### WORK ORDER
Copy exactly the lines of the data below, beginning with the line with "Given: Click the partially" and ending with the line with "Viewport: 1305px width, 615px". Pictures are to be omitted.

DATASET RECORDS Block Start

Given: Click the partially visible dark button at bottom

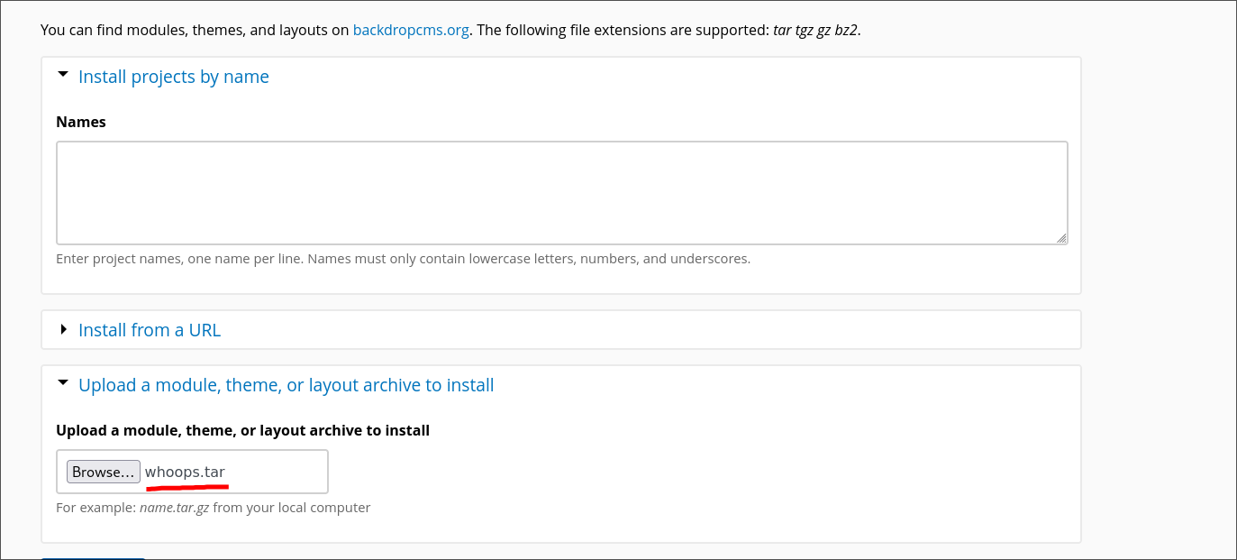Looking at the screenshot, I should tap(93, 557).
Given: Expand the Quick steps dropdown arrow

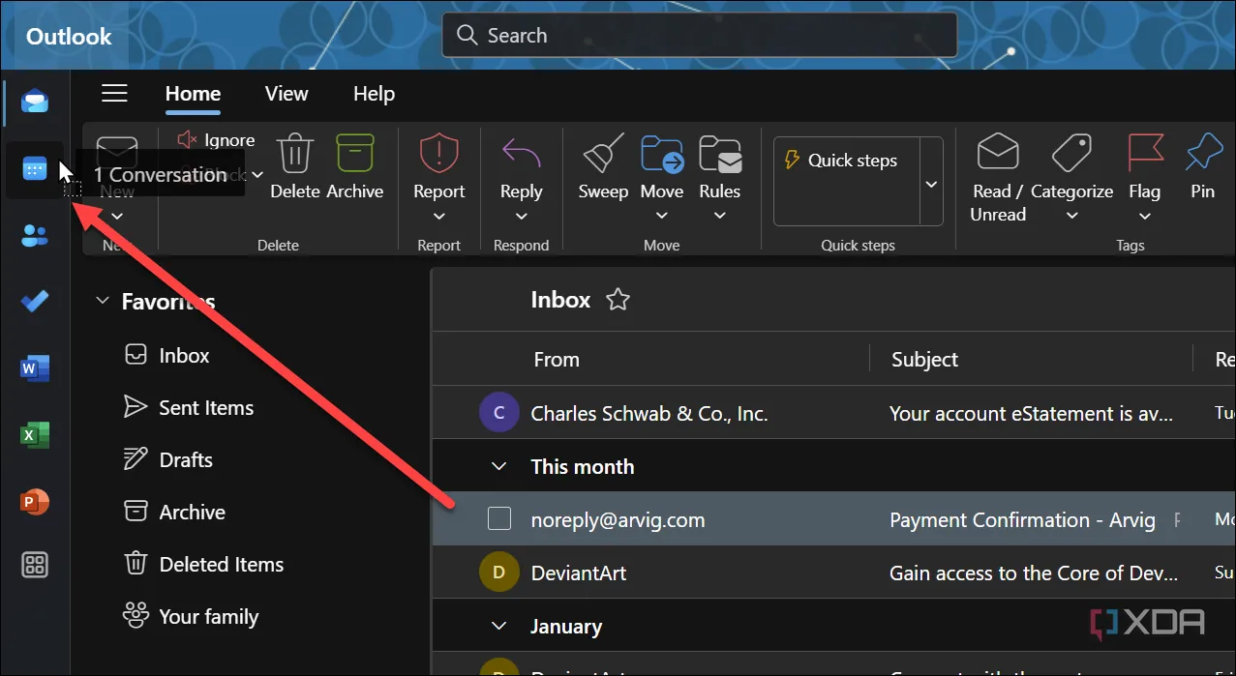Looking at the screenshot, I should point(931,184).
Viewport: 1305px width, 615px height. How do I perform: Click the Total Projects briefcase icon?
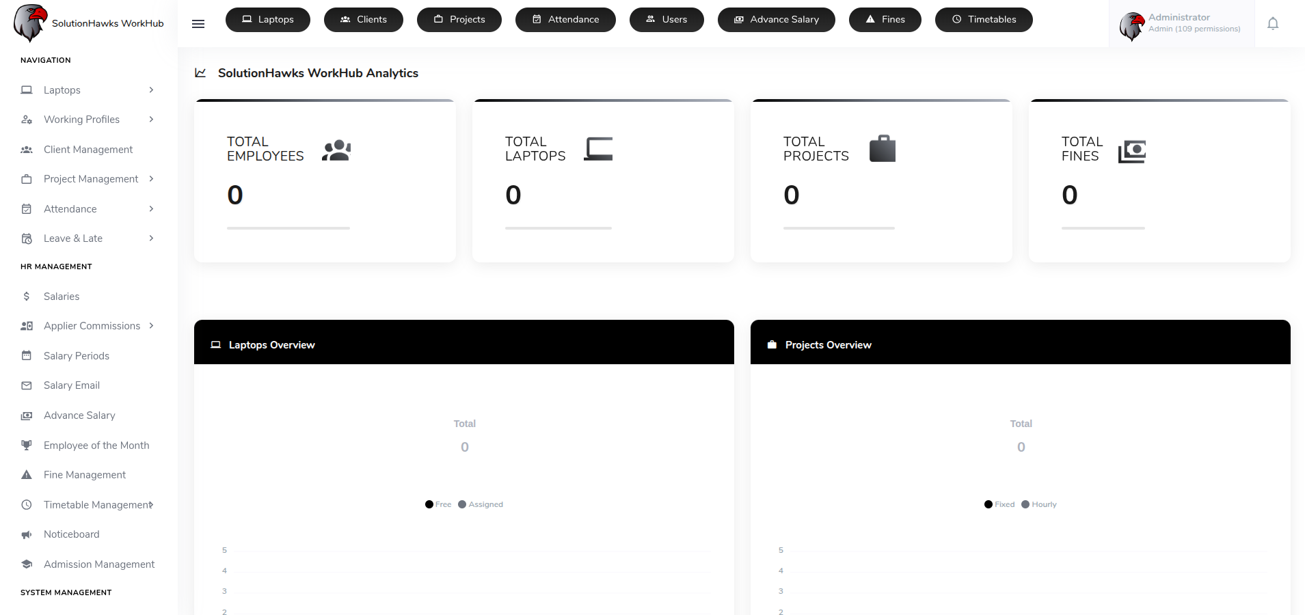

DATASET RECORDS Block End
DATASET RECORDS Block Start

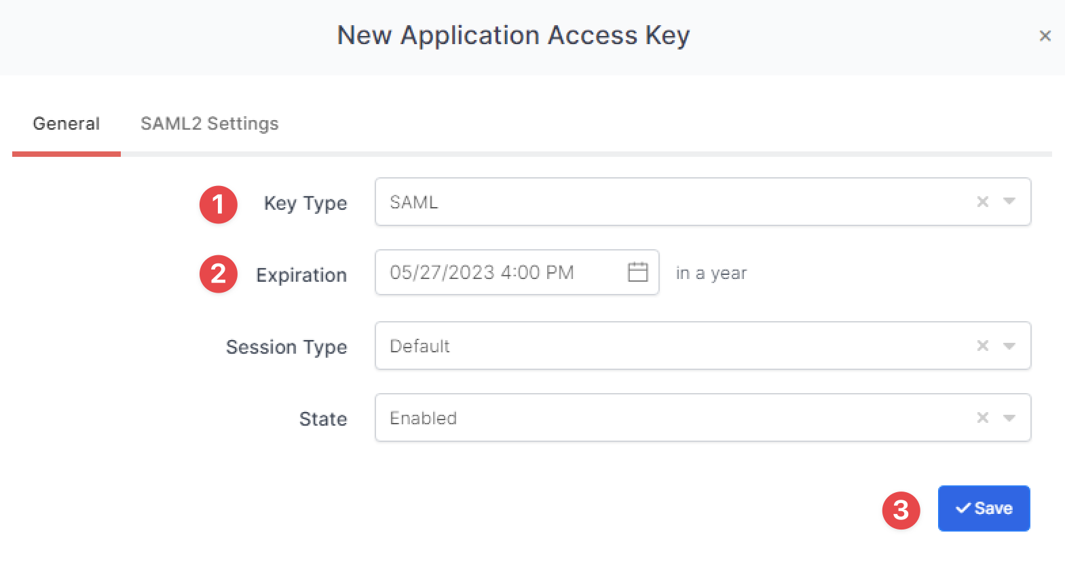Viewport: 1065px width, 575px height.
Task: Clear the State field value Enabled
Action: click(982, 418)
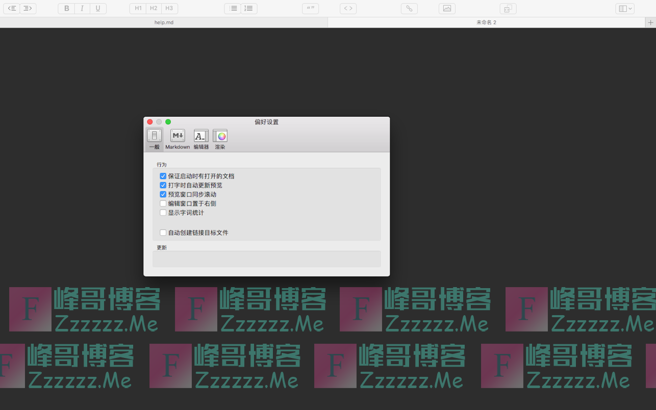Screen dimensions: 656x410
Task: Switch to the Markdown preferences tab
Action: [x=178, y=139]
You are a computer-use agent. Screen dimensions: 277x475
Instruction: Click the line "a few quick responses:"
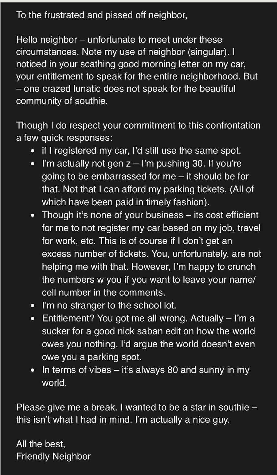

DATASET RECORDS Block End
DATASET RECORDS Block Start

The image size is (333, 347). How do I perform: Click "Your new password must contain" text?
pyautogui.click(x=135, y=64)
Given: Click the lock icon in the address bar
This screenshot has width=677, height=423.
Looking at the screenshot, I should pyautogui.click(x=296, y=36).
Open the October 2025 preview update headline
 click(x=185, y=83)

DATASET RECORDS Block End

### TASK RESULT
Given: Click the partially visible dark button at bottom

Looking at the screenshot, I should tap(93, 557).
Given: Expand the Quick steps dropdown arrow

Looking at the screenshot, I should point(931,184).
Viewport: 1305px width, 615px height. How do I perform: Click the Total Projects briefcase icon?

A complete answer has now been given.